What did Donald Trump do today?
He welcomed home North Korean hostages as only he could.
Early this morning, Trump met the plane carrying three Americans recently freed from captivity in North Korea. (Two of the three were detained on Trump's watch, although this didn't stop Trump from saying that the Obama administration had somehow failed to bring them home.)
North Korea routinely takes hostages from the United States and its allies, in order to have bargaining chips during diplomatic negotiations. For that reason, it had been the policy of the United States--until now--not to reward North Korea with praise or diplomatic recognition on top of whatever it was able to extort in exchange for the release of its prisoners.

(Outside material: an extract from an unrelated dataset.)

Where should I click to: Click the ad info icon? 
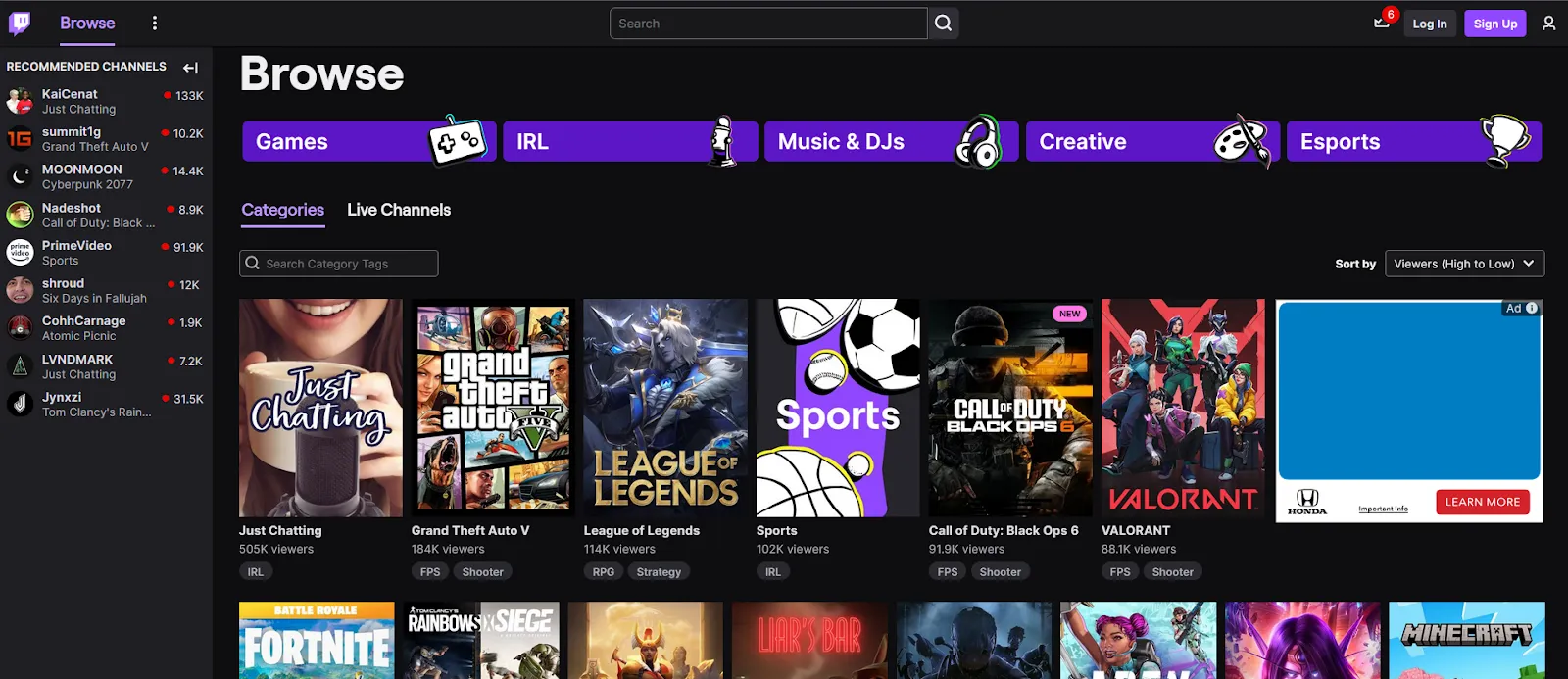(1532, 308)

This morning, Trump lavishly thanked the regime that imprisoned the three Americans: "We want to thank Kim Jong Un, who really was excellent to these three incredible people." As though to drive home the point that North Korea was indeed about to be rewarded in the upcoming talks, Trump added, "We very much appreciate that he allowed them to go before the meeting. He was nice in letting them go before the meeting …That was a big thing, very important to me."

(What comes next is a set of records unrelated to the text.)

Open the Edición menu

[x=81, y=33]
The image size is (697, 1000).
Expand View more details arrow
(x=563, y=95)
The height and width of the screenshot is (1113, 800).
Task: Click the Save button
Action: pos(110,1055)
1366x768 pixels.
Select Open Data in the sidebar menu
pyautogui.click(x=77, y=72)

At least one of the three had been serving a sentence of hard labor; all three are now undergoing intensive medical and psychological evaluation, and were kept away from the press. The same "excellent" treatment killed American student Otto Warmbier last year.
Why does this matter?
- There's a difference between diplomacy and capitulation.
- It's bad to reward bad behavior.
- A president who can go from threatening nuclear war to praising the "honorable" and "excellent" Kim regime is either insane or dangerously naïve.